Gaza is becoming 'unfit for human life', say leading aid organisations

Gaza's health workers are operating in dire conditions and dealing with 'mass casualties' on a scale beyond any previous thresholds, leading NGOs said.
4 min read
London
05 April, 2024
Israel's six-month long war on Gaza has made the territory uninhabitable with the majority of the 2.3 million population displaced [GETTY]

The number of casualties in Gaza is beyond the realms that any "mass casualty protocol" in the world could handle, international humanitarians and medical workers warned on Thursday.

Israel's war has caused a catastrophic humanitarian situation , rendering conditions nearly "unfit for human life", and inflicted complex injuries on Gaza's population, leaving experienced medical workers and humanitarians in shock.

Paediatrician Dr Tanya Haj-Hassan was part of a Medical Aid for Palestinians (MAP) team on a two-week mission at Al-Aqsa Martyrs Hospital in Deir al Balah in central Gaza.

"I saw children, the elderly, and I’m not just talking about what is being referred to as a collateral damage of aerial bombardment," the doctor said.

"I'm talking about direct sniper shooting of children in the head, of elderly people," the doctor said, describing the shootings not as an anomaly but a "consistent pattern".

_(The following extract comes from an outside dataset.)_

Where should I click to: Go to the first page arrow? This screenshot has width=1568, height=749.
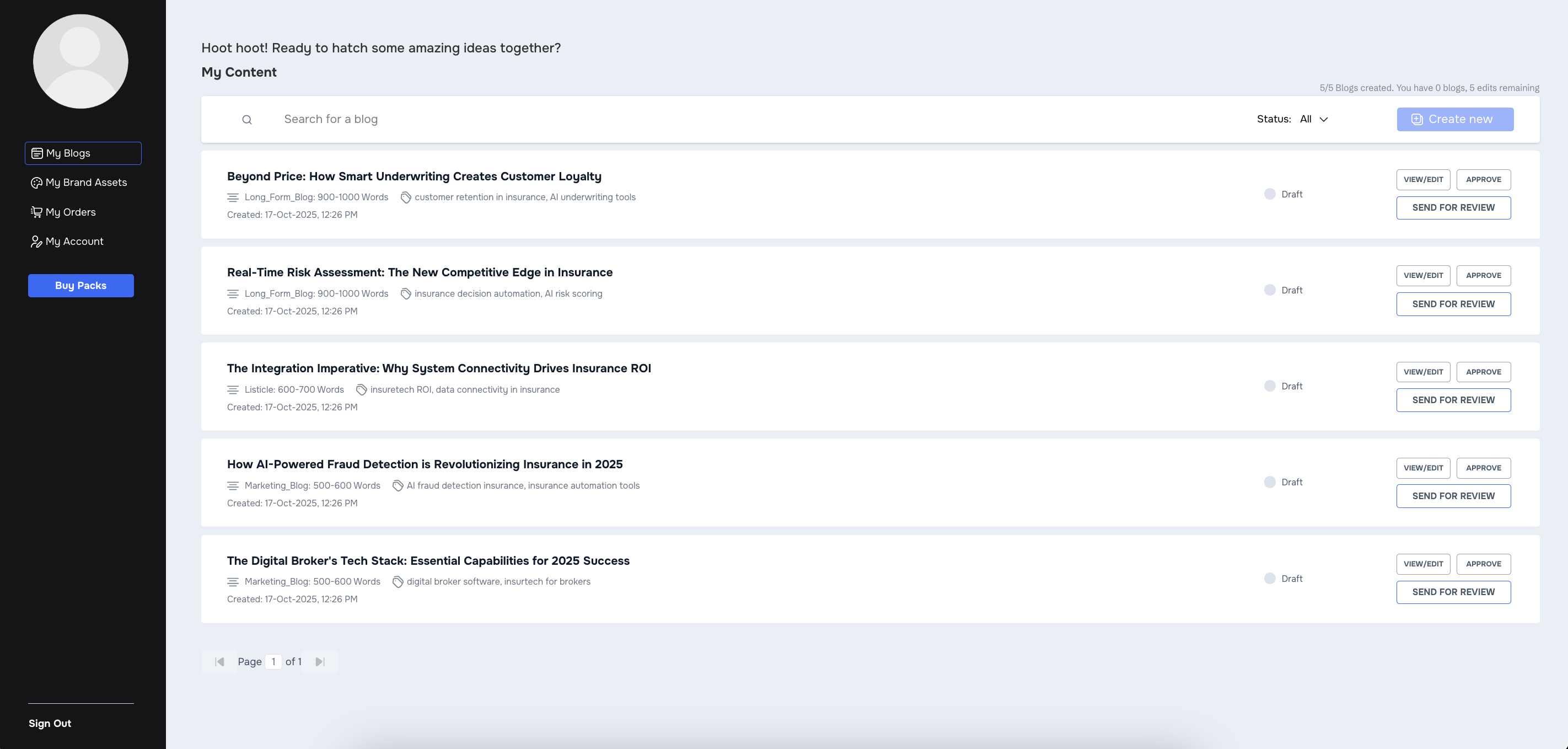pos(220,662)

At least 33,037 Palestinians have been killed and 75,668 injured since the start of the war in October. Gaza's health ministry says it believes that 6,000 people are missing under rubble, and that its figures only incorporate deaths registered at hospitals.

Aid workers and medics in Gaza have said the true death toll is likely to be far higher.

Dr. Haj-Hassan's remarks were made during a press briefing intended to draw attention to the dire situation in the Palestinian enclave, including leading international non-governmental organizations such as Oxfam, Médecins Sans Frontières (MSF), Save the Children, and Doctors of the World.

The humanitarians described the dreadful conditions experienced by healthcare workers in Gaza, who, they said, have been arrested, killed, and tortured by Israeli forces in a "systemic" targeting that also included civilians.

They stated that they had not received reassurances from Israel regarding the safety of humanitarians in Gaza, following the global outrage triggered by the killing of seven aid workers from the food charity World Central Kitchen, six of whom were foreign nationals, in an an Israeli strike on Monday.

The groups relayed the urgent need for a ceasefire and renewed calls for countries to end arms sales to Israel, which includes the US, UK, Australia, Spain and Denmark.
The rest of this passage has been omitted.